“El líder inolvidable amaestra sus palabras”, dice la cultura de Polinesia. Los chinos sentencian que “”. Son pensamientos tan viejos como esas palabras uno es dueño de lo que calla y esclavo de lo que dice que en todo momento han generado progreso o retroceso, tranquilidad o desasosiego, dependiendo de su uso, de las maneras como se comunican y de su oportunidad.
La política va de la mano de la palabra. Es imposible gobernar sin ella. Es inane la oposición callada. La libertad de la palabra la debe medir solo quien la pronuncia. Castigarla, sí, cuando produce devastación. Loarla si calma ánimos, comunica logros colectivos o practica las artes literarias y poéticas. La palabra libre, vuela. La pronunciada sin sano juicio, se arrastra. La palabra del hombre común es un átomo. La del gobernante es atómica.
La política ha derivado con disfraz ideológico hacia pequeños grupos, dejando de lado su razón: el bienestar de las mayorías. Su principal herramienta son las redes sociales, plenas de falsas comunidades, alejadas de la verdad y fuente de alarma, odio y falsas reivindicaciones. Arrastran a los jóvenes y a muchos ciudadanos que ya no se resisten a su influjo malhadado y masivo.
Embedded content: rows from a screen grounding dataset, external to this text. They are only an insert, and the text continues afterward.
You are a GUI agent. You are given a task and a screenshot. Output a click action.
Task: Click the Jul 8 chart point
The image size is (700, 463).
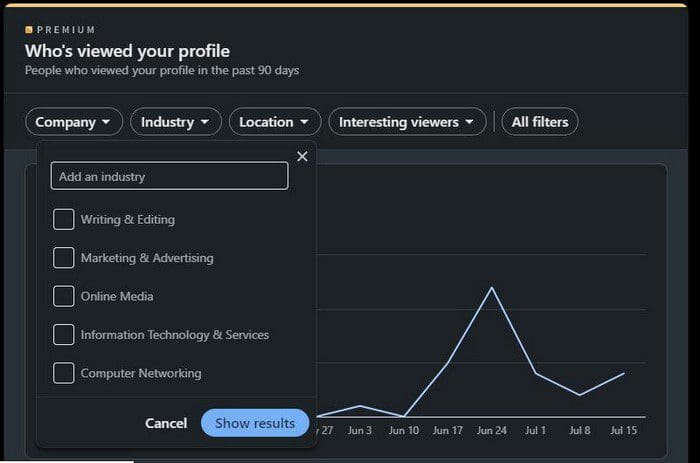(579, 395)
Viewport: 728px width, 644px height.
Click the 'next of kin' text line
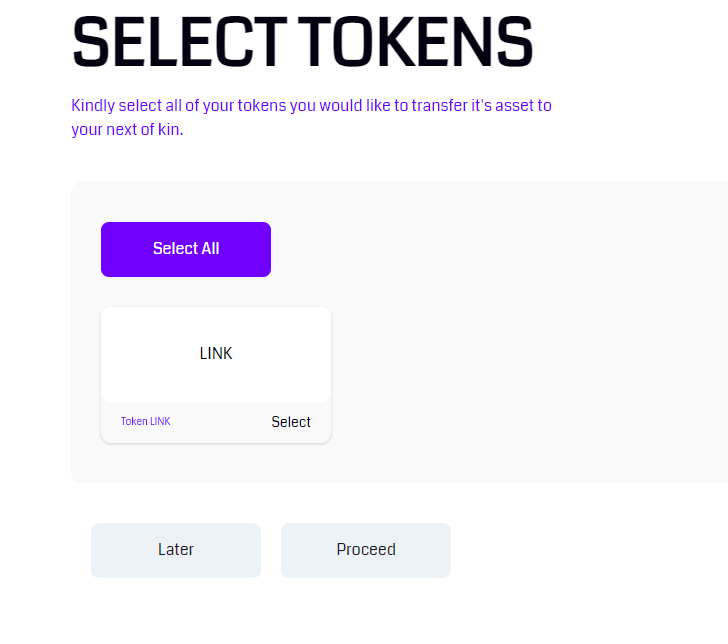[127, 130]
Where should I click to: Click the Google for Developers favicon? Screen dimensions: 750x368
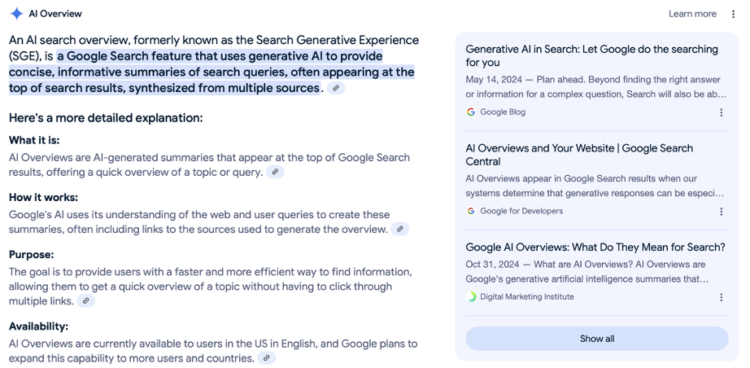(471, 211)
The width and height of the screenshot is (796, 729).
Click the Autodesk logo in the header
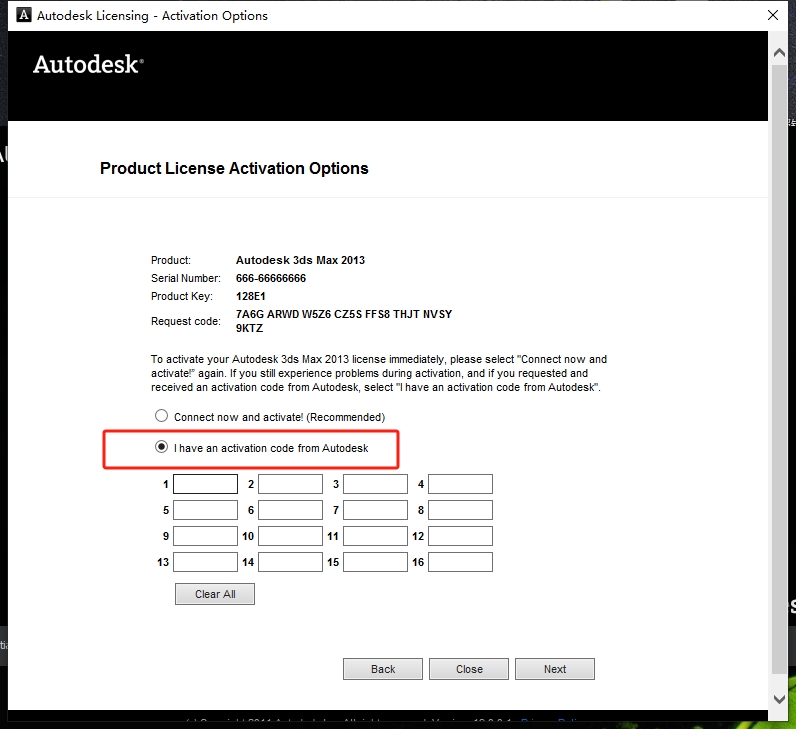tap(88, 65)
Fueron las palabras que usó Catón al final de cada discurso, las que llevaron a la guerra de Roma y Cartago. Las del Papa León I, evitaron que Atila se tomara a Roma. Las malas palabras produjeron el Holocausto, la tragedia de Gaza, la invasión a Ucrania y los ataques entre Israel e Irán. Los dichos de Trump desencadenaron violencia autoritaria cuando ganó Biden; también tienen a Los Ángeles en llamas y a millares de protestas en curso.
Las frases de Bolívar nos unieron en la Independencia. Las de Obando y Mosquera nos dividieron en la República. Las palabras de Marroquín y otros desentendidos y oportunistas nos hicieron perder a Panamá. Las de Rojas Pinilla produjeron la masacre de los estudiantes. Las de Pablo Escobar mataron a muchos colombianos, ilustres y del común. Las del ELN hicieron estallar sitios públicos y villorrios.
Las palabras seguirán en el centro de la vida humana, ahora con la incertidumbre de la calidad de las que produzca la Inteligencia Artificial: tendrán el sello ético de sus programadores, que no sabemos quiénes son, aplicará la ética que aprenda en el camino, no sabemos de quién, o mezclará ambas cosas por fuera de nuestro control?
Hay desdén por el poder de las palabras. Desde las oficinas públicas no se miden las consecuencias de llamar bandidos, nazis o asesinos a quienes piensan otra cosa que el dogma oficial. Ni de llamar desfavorecidos e incomprendidos a los más peligrosos criminales organizados. Se le dice político no a quien ejerce la política, sino a quien roba o mata con ella. Se le dice empresario a quien tiene un negocio ilegal. Esclavista a quien emplea. Explotador a quien emprende. Infame a quien ejerció la presidencia dignamente. También hay pocas palabras cuerdas desde los extremos opositores.
Para esconder sus errores, la izquierda se empeña en cambiar el pasado; la derecha en negar el presente. Nadie indica cómo forjar el futuro.
La admirada Irene Vallejo dice: “Que todos podamos amar el pasado, es un hecho profundamente revolucionario”. El mundo le ha copiado a la izquierda marginal y tiende a revisar su pasado porque le endilga todos los males. Que rueden estatuas y se quemen libros; reescríbase la historia; elimínese a los opositores de la fe.
Es esto lo que vuelve a vivir la enlutada Colombia, con otro de sus más frescos candidatos baleado, al borde de morir, por las mismas razones sectarias y egoístas. Esta vez afloran exacerbadas por las palabras de quien se suponía era el líder. Las arrastra como a culebras hacia los puntos más vitales de nuestra lábil democracia, sin que un minuto de su silencio en Cali las modifique.
El país recordará con respeto las palabras de Julio César Turbay. En cambio, quedarán en el olvido del temor, las de la actual vesania.